Ein bemerkenswerter Fall aus Südkorea wirft erneut Fragen zur Sicherheit digitaler Vermögenswerte auf. Diesmal geht es jedoch nicht um Probleme bei Börsen oder privaten Investoren, sondern um die Behörden selbst.
Bei einer nationalen Kontrolle stellte sich heraus, dass Dutzende beschlagnahmte Bitcoin, die in einer Cold Wallet einer Polizeidienststelle in Seoul aufbewahrt wurden, spurlos verschwunden sind. Der Wert beläuft sich auf rund anderthalb Millionen Dollar, was die Bedenken über das professionelle Management von Krypto weiter verstärkt.
Verschwinden bei landesweiter Prüfung entdeckt
Die fehlenden Bitcoin kamen bei einer umfassenderen Inspektion beschlagnahmter Kryptowährungen durch südkoreanische Strafverfolgungsbehörden ans Licht.
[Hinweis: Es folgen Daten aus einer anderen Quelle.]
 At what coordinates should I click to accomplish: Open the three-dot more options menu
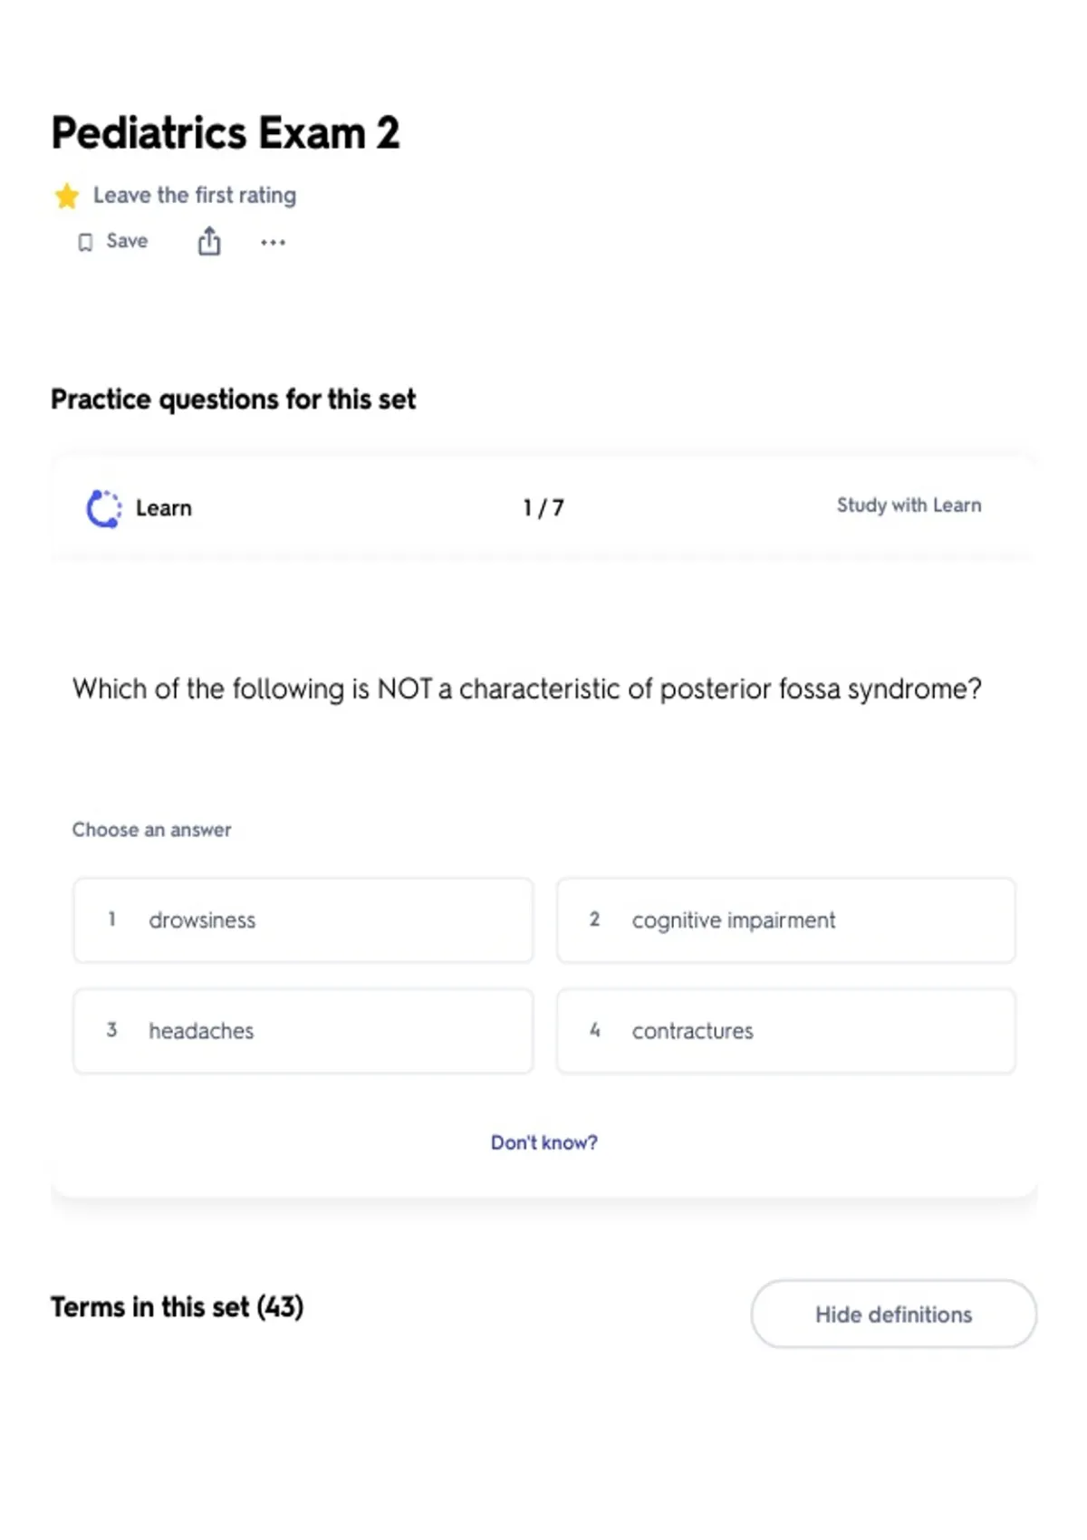coord(273,242)
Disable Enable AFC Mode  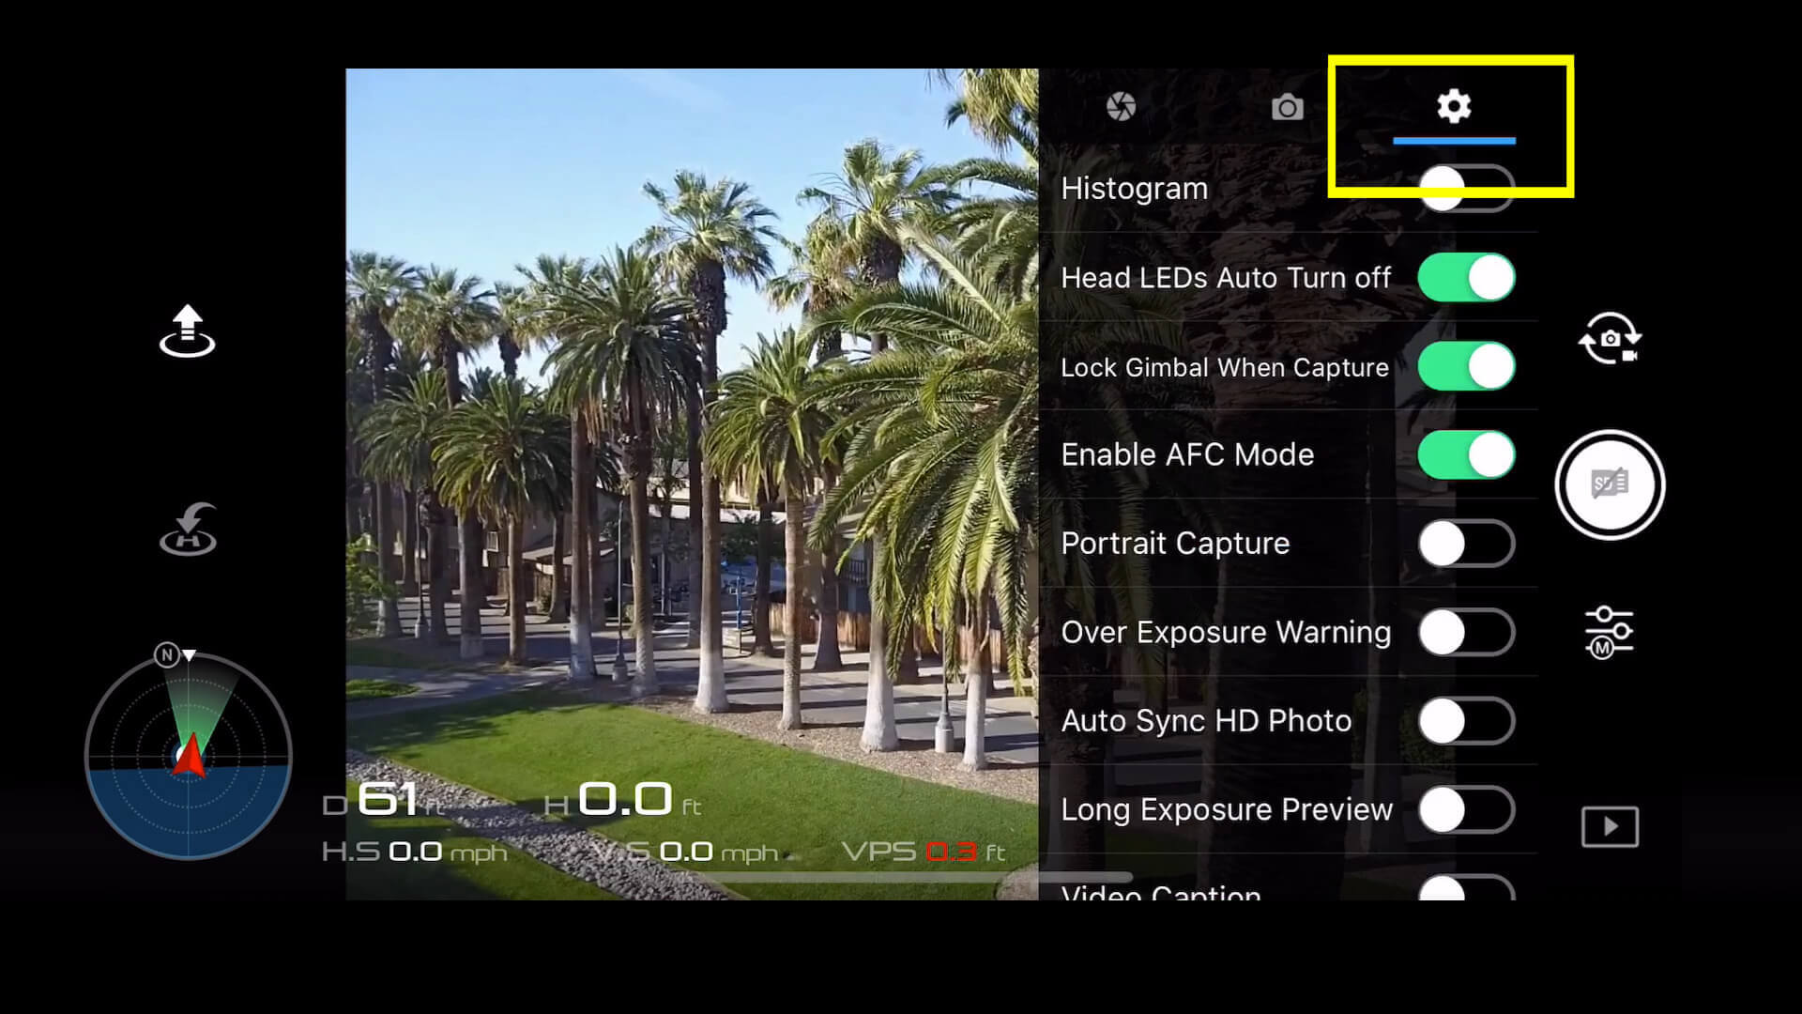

Diese Prüfung wurde nach einem früheren Vorfall gestartet, bei dem Hunderte Bitcoin bei einer Staatsanwaltschaft verschwanden.
In diesem neuen Fall stellte sich heraus, dass die Coins ursprünglich im Rahmen einer Untersuchung freiwillig der Polizei übergeben wurden, aber inzwischen extern verlagert worden sind, ohne dass die physische Cold Wallet selbst gestohlen wurde.
Dieses Detail macht den Fall besonders brisant: Es deutet möglicherweise auf interne Fehler, mangelhafte Verfahren oder sogar auf Missbrauch von Zugriffsrechten hin.
Nicht der erste Vorfall
Das jüngste Verschwinden steht nicht allein. Bereits 2025 verschwanden Hunderte Bitcoin nach einer Sicherheitslücke, die mit Phishing und einem geleakten Passwort in Verbindung gebracht wurde.
Zusammen zeichnen diese Ereignisse ein beunruhigendes Bild davon, wie anfällig digitale Vermögenswerte selbst innerhalb offizieller staatlicher Strukturen sein können, die eigentlich Sicherheit garantieren sollten. Für ein Land, das weltweit eine Vorreiterrolle bei Kryptoregulierung und -adoption einnimmt, bedeutet dies einen Reputationsschaden, der über einen einzelnen Vorfall hinausgeht.
Juristische Realität: Bitcoin als beschlagnahmbares Gut
Gleichzeitig entwickelt sich der rechtliche Status von Bitcoin in Südkorea rasant. Der oberste Gerichtshof entschied kürzlich, dass Bitcoin rechtlich als ein beschlagnahmbares Objekt angesehen werden kann, da es wirtschaftlichen Wert besitzt und eigenständig übertragbar ist.

Dieses Urteil gibt den Strafverfolgungsbehörden weitreichendere Befugnisse, Vermögenswerte einzufrieren oder zu konfiszieren, wenn sie mit Strafsachen in Verbindung stehen. Doch gerade dadurch wächst auch die Verantwortung, diese digitalen Besitztümer sicher zu verwalten, was durch die jüngsten Vorfälle unter Druck gerät.
Vertrauen als verletzlicher Faktor
Im Kern des Problems steht letztlich das Vertrauen. Nicht nur in die Technologie, sondern auch in die Institutionen, die damit umgehen. Wenn selbst Polizeibehörden Schwierigkeiten haben, Bitcoin sicher zu verwahren, weckt das breite Zweifel bei Bürgern, Investoren und Unternehmen darüber, wie gut digitale Vermögenswerte innerhalb bestehender Systeme geschützt sind.
Das trifft eine grundlegende Verheißung von Krypto: Sicherheit ohne Abhängigkeit von Dritten. Ironischerweise zeigen diese Vorfälle gerade die Risiken auf, wenn die Verwaltung doch zentralisiert ist.